In Praise of Brevity

I think it all started with email. It became easy, fast and cheap to send a message. So the inevitable happened - information and the number of messages people are sent exploded (note that I did not say the number they received).

As a marketer, your job is to make your message, regardless of the medium, be one of the many that actually gets through.

I have noticed an interesting screening mechanism that people use - the length of the message. If the message is short they read it. If it is long, they do not.

Look at business books. The length has dropped to about 200-250 pages in order to be saleable. People no longer think they get more value if a book is a 1000 page tome.

Instant messaging is a hot phenomenon, especially with younger people who have grown up in the age of uber technology and information overload.

And Twitter's rampant success with a maximum of 140 characters is remarkable. We can all learn from Twitter; it can teach us to keep it short. I advocate that every marketer should sign up for Twitter and try sending 20-30 Tweets. It is good training on how to get a message across in less words.

Cut the message length and increase the impact. Less is more.

3 Comments

  • Fazal Siddiqi said

    Nice & brief post. I also tend to screen emails on its length, specially the emails sent to my personal account. Moreover, I agree that Generation Y like brief messages and read. The length of advertising messages would vary for varied product categories. Less is indeed more for low-involvement categories, however, high-involvement categories generally require longer copy. What do you think?

  • George Clegg said

    This is a point that all of us should take to heart. Today's world seems to be filled with a constant bombardment of messages from TV, e-mail, instant messaging, cell phones, sms, etc.
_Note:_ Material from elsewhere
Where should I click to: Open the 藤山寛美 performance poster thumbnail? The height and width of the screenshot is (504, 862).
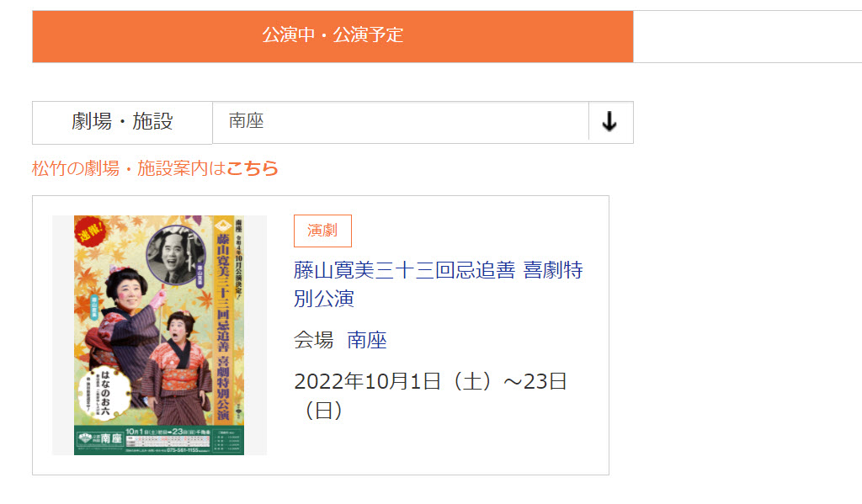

This has created a serious time stress in most of us - a feeling that we can't spend quality time on anything because we have too many things to do. The natural reaction is to scan messages for clues to the content. Concise messages make this process easier, raising the perceived value of the information by playing to our sense of urgency. There will always be a place for more detailed information, however, that is not likely how you will open a new door today. My sense is that we must craft concise, pointed communications that raise enough interest to get the reader to want more. If we can do that there is an opportunity to provide a link to more in depth information. Personality types also play a part in how a person receives and values information. Therefore if we know the intended recipient we can tailor a message to their preference. If it is a generic message going to a group of varying personalities, the trick will be to be brief while providing enough information for the detail types. Finally, if you think about it, the sender stands to benefit from a huge productivity gain by reducing the size and complexity of the message. After all, it takes a lot less time to send a Tweet than to craft a full page letter. As long as the short format message is appropriate for the communication type, I'd say we all win.

  • Danielle said

    Twitter participation is indeed an interesting experience - you realize how very hard it actually is to express yourself using only 140 characters. Some argue that this and SMS will be the death of real writing - the appearance now of "text message novellas" is a grim sign. I think there is a time for being succinct, but also a time for being long-winded and explaining thoroughly. It depends on the medium and the audience.